ReVeAL (2019-2022) directly focused on regulating vehicle access for improved livability, with Jerusalem contributing as an implementation city testing UVAR policy instruments.
MUNICIPALITY OF JERUSALEM
Israeli public authority piloting urban vehicle access regulation, zero-emission zones, and superblock planning as an EU research city partner.
Their core work
The Municipality of Jerusalem is a city administration that participates in EU urban mobility research as an implementation partner and real-world test city. Their contribution to consortia is practical: they provide an urban governance context in which research on vehicle access regulation, zero-emission zones, and sustainable neighbourhood design can be piloted and evaluated under live city conditions. Within projects, they bring expertise in transport policy governance, citizen acceptance testing, and readiness assessment for mobility interventions. As a non-EU city in European research networks, they also serve as a case study for how urban mobility concepts developed in Europe transfer to cities with different governance structures and urban fabrics.
What they specialise in
ReVeAL keywords include Zero Emission Zone and Superblock, indicating Jerusalem's active role in piloting car-restricted urban zone models.
SUNRISE (2017-2021) addressed sustainable urban neighbourhoods across European and associated cities, with Jerusalem as a participating implementation site.
Both projects required city-level governance capacity; ReVeAL explicitly lists governance, transition, and acceptability as core keywords reflecting Jerusalem's administrative contribution.
ReVeAL keywords include user needs and acceptability, suggesting Jerusalem contributed data and local insight on how residents respond to mobility restrictions.
How they've shifted over time
With only two projects and no keywords recorded for the first (SUNRISE), the evolution is limited but directional: Jerusalem moved from broad sustainable neighbourhood research (SUNRISE, 2017) to specific regulatory instruments for urban vehicle access (ReVeAL, 2019). The shift in keywords toward UVAR, Zero Emission Zones, readiness assessment, and process advisor roles suggests a deepening focus on enforceable, governance-led mobility policy rather than general urban sustainability. This trajectory aligns with the global city trend of moving from planning principles to concrete traffic restriction tools.
Jerusalem appears to be specialising in the governance and implementation side of urban mobility restriction — UVARs, superblocks, zero-emission zones — making them a strong candidate for future consortia focused on city-level transport policy adoption and enforcement.
How they like to work
Jerusalem has participated exclusively as a consortium partner and has never coordinated an H2020 project. Both projects were large multi-city RIA consortia, which is typical of EU urban mobility research where multiple pilot cities are needed to validate findings across different contexts. This suggests Jerusalem joins as one of several implementation cities rather than driving the research agenda — a pattern common for municipalities whose value lies in providing real-world testing ground rather than research leadership.

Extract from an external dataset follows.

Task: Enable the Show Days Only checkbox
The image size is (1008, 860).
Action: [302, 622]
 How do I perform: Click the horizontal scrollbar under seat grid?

Jerusalem has engaged with 28 unique partners across 11 countries through just two projects, indicating participation in the large multi-partner consortia typical of EU urban transport research. Their network is likely composed primarily of European city authorities, transport research institutes, and urban planning organisations.
What sets them apart
Jerusalem is the only major Middle Eastern city represented in H2020 urban transport research, which gives any consortium featuring them a built-in cross-cultural and non-EU transferability angle — valuable for demonstrating that European urban mobility models work beyond EU borders. Their city presents a genuinely complex case: dense historic urban fabric, contested public space, and active pursuit of zero-emission and access regulation policies that few Western cities have attempted at comparable scale. For project coordinators needing a city partner that is both politically visible and operationally committed to mobility transition, Jerusalem is a distinctive choice.
Highlights from their portfolio
- SUNRISEJerusalem's first H2020 engagement and its largest single grant (EUR 176,158), situating the city within a broad European network focused on sustainable urban neighbourhood co-design and implementation.
- ReVeALThe most thematically focused project in their portfolio, directly addressing vehicle access regulation and zero-emission zones — areas where Jerusalem brings a rare non-EU implementation context and active policy interest.